(Extracted entries Opens)

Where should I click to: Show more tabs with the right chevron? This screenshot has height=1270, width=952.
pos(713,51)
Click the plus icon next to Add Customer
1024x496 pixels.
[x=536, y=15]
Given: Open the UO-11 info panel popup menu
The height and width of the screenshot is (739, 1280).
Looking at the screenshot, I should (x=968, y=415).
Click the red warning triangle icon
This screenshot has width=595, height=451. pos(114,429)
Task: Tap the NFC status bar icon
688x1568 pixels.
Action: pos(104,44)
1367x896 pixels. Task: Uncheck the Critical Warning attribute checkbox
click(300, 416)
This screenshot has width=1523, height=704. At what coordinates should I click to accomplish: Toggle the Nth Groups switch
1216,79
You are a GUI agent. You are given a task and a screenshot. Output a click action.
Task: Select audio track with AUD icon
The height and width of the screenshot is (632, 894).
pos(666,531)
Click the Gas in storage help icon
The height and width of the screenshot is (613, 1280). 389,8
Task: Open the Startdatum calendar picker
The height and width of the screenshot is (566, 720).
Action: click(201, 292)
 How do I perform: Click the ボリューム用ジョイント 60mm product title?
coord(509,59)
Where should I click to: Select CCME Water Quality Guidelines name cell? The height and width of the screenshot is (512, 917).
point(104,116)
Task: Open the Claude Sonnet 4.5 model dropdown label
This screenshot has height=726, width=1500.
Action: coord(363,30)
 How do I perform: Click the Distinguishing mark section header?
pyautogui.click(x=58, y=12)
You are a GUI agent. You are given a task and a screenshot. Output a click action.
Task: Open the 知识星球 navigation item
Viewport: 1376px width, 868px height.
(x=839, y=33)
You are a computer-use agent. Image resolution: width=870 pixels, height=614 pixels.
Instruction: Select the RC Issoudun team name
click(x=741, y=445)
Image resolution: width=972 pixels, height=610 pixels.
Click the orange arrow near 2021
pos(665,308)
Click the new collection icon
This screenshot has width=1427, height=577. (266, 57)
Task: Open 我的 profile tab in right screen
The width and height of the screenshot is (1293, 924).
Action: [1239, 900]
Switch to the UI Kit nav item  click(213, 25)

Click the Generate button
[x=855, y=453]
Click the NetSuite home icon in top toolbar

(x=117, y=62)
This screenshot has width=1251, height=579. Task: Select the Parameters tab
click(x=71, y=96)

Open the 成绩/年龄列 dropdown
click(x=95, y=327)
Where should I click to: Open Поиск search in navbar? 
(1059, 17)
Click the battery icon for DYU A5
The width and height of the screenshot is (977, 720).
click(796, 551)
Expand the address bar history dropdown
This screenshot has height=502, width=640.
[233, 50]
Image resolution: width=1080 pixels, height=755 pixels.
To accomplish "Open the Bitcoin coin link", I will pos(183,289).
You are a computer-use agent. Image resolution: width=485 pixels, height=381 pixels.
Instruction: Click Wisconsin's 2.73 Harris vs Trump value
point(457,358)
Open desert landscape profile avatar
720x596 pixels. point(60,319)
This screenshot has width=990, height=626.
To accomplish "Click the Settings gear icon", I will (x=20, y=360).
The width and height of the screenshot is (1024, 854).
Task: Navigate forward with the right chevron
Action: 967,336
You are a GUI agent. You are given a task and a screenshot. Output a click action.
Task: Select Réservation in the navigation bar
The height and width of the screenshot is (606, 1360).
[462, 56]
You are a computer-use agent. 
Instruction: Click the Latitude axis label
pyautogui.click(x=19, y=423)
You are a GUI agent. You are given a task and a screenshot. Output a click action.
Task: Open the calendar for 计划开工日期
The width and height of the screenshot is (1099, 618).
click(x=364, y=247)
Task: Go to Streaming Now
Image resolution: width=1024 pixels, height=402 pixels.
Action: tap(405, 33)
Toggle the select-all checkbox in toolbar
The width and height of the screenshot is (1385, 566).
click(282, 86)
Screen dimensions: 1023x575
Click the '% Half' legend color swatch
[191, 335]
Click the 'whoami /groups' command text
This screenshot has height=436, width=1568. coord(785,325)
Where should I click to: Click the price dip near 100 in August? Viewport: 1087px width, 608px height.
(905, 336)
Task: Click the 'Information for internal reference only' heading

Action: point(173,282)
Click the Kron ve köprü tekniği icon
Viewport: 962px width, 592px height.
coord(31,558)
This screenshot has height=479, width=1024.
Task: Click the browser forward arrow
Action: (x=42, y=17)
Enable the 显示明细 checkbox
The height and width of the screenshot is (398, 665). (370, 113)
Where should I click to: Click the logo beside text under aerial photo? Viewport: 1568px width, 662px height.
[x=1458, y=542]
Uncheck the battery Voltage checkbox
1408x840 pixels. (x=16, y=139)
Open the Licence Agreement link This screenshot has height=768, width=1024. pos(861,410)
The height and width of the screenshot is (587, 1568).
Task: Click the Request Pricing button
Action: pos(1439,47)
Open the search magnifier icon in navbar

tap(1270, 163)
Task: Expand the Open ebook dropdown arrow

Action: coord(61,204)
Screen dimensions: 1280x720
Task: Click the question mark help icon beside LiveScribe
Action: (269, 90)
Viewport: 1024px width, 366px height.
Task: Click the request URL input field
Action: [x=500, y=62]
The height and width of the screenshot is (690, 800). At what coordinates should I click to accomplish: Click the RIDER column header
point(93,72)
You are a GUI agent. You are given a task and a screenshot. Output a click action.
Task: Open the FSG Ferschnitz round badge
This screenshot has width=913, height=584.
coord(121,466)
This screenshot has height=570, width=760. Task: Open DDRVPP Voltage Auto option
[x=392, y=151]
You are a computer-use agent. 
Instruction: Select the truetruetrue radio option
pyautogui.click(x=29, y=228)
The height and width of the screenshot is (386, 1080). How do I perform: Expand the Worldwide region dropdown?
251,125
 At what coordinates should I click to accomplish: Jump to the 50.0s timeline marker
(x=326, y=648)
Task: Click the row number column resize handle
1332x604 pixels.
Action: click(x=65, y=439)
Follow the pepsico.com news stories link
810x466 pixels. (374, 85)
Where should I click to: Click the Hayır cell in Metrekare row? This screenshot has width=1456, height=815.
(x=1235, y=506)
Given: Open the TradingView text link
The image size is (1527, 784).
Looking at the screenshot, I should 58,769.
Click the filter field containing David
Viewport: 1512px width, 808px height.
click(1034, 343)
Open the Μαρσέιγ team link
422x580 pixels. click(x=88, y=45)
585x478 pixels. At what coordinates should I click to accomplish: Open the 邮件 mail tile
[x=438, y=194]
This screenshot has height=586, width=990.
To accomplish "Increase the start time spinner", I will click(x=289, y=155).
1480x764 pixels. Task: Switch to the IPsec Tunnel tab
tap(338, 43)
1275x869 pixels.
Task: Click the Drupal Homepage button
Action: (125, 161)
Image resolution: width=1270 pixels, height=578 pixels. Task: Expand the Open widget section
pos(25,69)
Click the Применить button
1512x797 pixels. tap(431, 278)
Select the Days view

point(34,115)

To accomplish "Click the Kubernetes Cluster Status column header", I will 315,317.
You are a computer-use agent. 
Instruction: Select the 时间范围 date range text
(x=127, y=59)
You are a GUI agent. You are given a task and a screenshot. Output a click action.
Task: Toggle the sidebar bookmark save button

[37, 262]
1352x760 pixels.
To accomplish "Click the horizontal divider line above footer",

(Extracted entries Closes)

Give the listing again in full, with every line intact.

■ **Output of the exercise**
Where should I click to: Show more tabs with the right chevron? This screenshot has height=1270, width=952.
pos(713,51)
Click the plus icon next to Add Customer
1024x496 pixels.
[x=536, y=15]
Given: Open the UO-11 info panel popup menu
The height and width of the screenshot is (739, 1280).
Looking at the screenshot, I should (x=968, y=415).
Click the red warning triangle icon
This screenshot has width=595, height=451. pos(114,429)
Task: Tap the NFC status bar icon
688x1568 pixels.
Action: pos(104,44)
1367x896 pixels. Task: Uncheck the Critical Warning attribute checkbox
click(300, 416)
This screenshot has width=1523, height=704. At what coordinates should I click to accomplish: Toggle the Nth Groups switch
1216,79
You are a GUI agent. You are given a task and a screenshot. Output a click action.
Task: Select audio track with AUD icon
The height and width of the screenshot is (632, 894).
pos(666,531)
Click the Gas in storage help icon
The height and width of the screenshot is (613, 1280). 389,8
Task: Open the Startdatum calendar picker
The height and width of the screenshot is (566, 720).
Action: click(201, 292)
 How do I perform: Click the ボリューム用ジョイント 60mm product title?
coord(509,59)
Where should I click to: Select CCME Water Quality Guidelines name cell? The height and width of the screenshot is (512, 917).
point(104,116)
Task: Open the Claude Sonnet 4.5 model dropdown label
This screenshot has height=726, width=1500.
Action: coord(363,30)
 How do I perform: Click the Distinguishing mark section header?
pyautogui.click(x=58, y=12)
You are a GUI agent. You are given a task and a screenshot. Output a click action.
Task: Open the 知识星球 navigation item
Viewport: 1376px width, 868px height.
(x=839, y=33)
You are a computer-use agent. Image resolution: width=870 pixels, height=614 pixels.
Instruction: Select the RC Issoudun team name
click(x=741, y=445)
Image resolution: width=972 pixels, height=610 pixels.
Click the orange arrow near 2021
pos(665,308)
Click the new collection icon
This screenshot has width=1427, height=577. (266, 57)
Task: Open 我的 profile tab in right screen
The width and height of the screenshot is (1293, 924).
Action: [1239, 900]
Switch to the UI Kit nav item  click(213, 25)

Click the Generate button
[x=855, y=453]
Click the NetSuite home icon in top toolbar

(x=117, y=62)
This screenshot has width=1251, height=579. Task: Select the Parameters tab
click(x=71, y=96)

Open the 成绩/年龄列 dropdown
click(x=95, y=327)
Where should I click to: Open Поиск search in navbar? 
(1059, 17)
Click the battery icon for DYU A5
The width and height of the screenshot is (977, 720).
click(796, 551)
Expand the address bar history dropdown
This screenshot has height=502, width=640.
[233, 50]
Image resolution: width=1080 pixels, height=755 pixels.
To accomplish "Open the Bitcoin coin link", I will pos(183,289).
You are a computer-use agent. Image resolution: width=485 pixels, height=381 pixels.
Instruction: Click Wisconsin's 2.73 Harris vs Trump value
point(457,358)
Open desert landscape profile avatar
720x596 pixels. point(60,319)
This screenshot has width=990, height=626.
To accomplish "Click the Settings gear icon", I will (x=20, y=360).
The width and height of the screenshot is (1024, 854).
Task: Navigate forward with the right chevron
Action: 967,336
You are a GUI agent. You are given a task and a screenshot. Output a click action.
Task: Select Réservation in the navigation bar
The height and width of the screenshot is (606, 1360).
[462, 56]
You are a computer-use agent. 
Instruction: Click the Latitude axis label
pyautogui.click(x=19, y=423)
You are a GUI agent. You are given a task and a screenshot. Output a click action.
Task: Open the calendar for 计划开工日期
The width and height of the screenshot is (1099, 618).
click(x=364, y=247)
Task: Go to Streaming Now
Image resolution: width=1024 pixels, height=402 pixels.
Action: tap(405, 33)
Toggle the select-all checkbox in toolbar
The width and height of the screenshot is (1385, 566).
click(282, 86)
Screen dimensions: 1023x575
Click the '% Half' legend color swatch
[191, 335]
Click the 'whoami /groups' command text
This screenshot has height=436, width=1568. coord(785,325)
Where should I click to: Click the price dip near 100 in August? Viewport: 1087px width, 608px height.
(905, 336)
Task: Click the 'Information for internal reference only' heading

Action: point(173,282)
Click the Kron ve köprü tekniği icon
Viewport: 962px width, 592px height.
coord(31,558)
This screenshot has height=479, width=1024.
Task: Click the browser forward arrow
Action: (x=42, y=17)
Enable the 显示明细 checkbox
The height and width of the screenshot is (398, 665). (370, 113)
Where should I click to: Click the logo beside text under aerial photo? Viewport: 1568px width, 662px height.
[x=1458, y=542]
Uncheck the battery Voltage checkbox
1408x840 pixels. (x=16, y=139)
Open the Licence Agreement link This screenshot has height=768, width=1024. pos(861,410)
The height and width of the screenshot is (587, 1568).
Task: Click the Request Pricing button
Action: pos(1439,47)
Open the search magnifier icon in navbar

tap(1270, 163)
Task: Expand the Open ebook dropdown arrow

Action: coord(61,204)
Screen dimensions: 1280x720
Task: Click the question mark help icon beside LiveScribe
Action: (269, 90)
Viewport: 1024px width, 366px height.
Task: Click the request URL input field
Action: [x=500, y=62]
The height and width of the screenshot is (690, 800). At what coordinates should I click to accomplish: Click the RIDER column header
point(93,72)
You are a GUI agent. You are given a task and a screenshot. Output a click action.
Task: Open the FSG Ferschnitz round badge
This screenshot has width=913, height=584.
coord(121,466)
This screenshot has height=570, width=760. Task: Open DDRVPP Voltage Auto option
[x=392, y=151]
You are a computer-use agent. 
Instruction: Select the truetruetrue radio option
pyautogui.click(x=29, y=228)
The height and width of the screenshot is (386, 1080). How do I perform: Expand the Worldwide region dropdown?
251,125
 At what coordinates should I click to accomplish: Jump to the 50.0s timeline marker
(x=326, y=648)
Task: Click the row number column resize handle
1332x604 pixels.
Action: click(x=65, y=439)
Follow the pepsico.com news stories link
810x466 pixels. (374, 85)
Where should I click to: Click the Hayır cell in Metrekare row? This screenshot has width=1456, height=815.
(x=1235, y=506)
Given: Open the TradingView text link
The image size is (1527, 784).
Looking at the screenshot, I should 58,769.
Click the filter field containing David
Viewport: 1512px width, 808px height.
click(1034, 343)
Open the Μαρσέιγ team link
422x580 pixels. click(x=88, y=45)
585x478 pixels. At what coordinates should I click to accomplish: Open the 邮件 mail tile
[x=438, y=194]
This screenshot has height=586, width=990.
To accomplish "Increase the start time spinner", I will click(x=289, y=155).
1480x764 pixels. Task: Switch to the IPsec Tunnel tab
tap(338, 43)
1275x869 pixels.
Task: Click the Drupal Homepage button
Action: (125, 161)
Image resolution: width=1270 pixels, height=578 pixels. Task: Expand the Open widget section
pos(25,69)
Click the Применить button
1512x797 pixels. tap(431, 278)
Select the Days view

point(34,115)

To accomplish "Click the Kubernetes Cluster Status column header", I will 315,317.
You are a computer-use agent. 
Instruction: Select the 时间范围 date range text
(x=127, y=59)
You are a GUI agent. You are given a task and a screenshot. Output a click action.
Task: Toggle the sidebar bookmark save button

[37, 262]
1352x760 pixels.
To accomplish "Click the horizontal divider line above footer",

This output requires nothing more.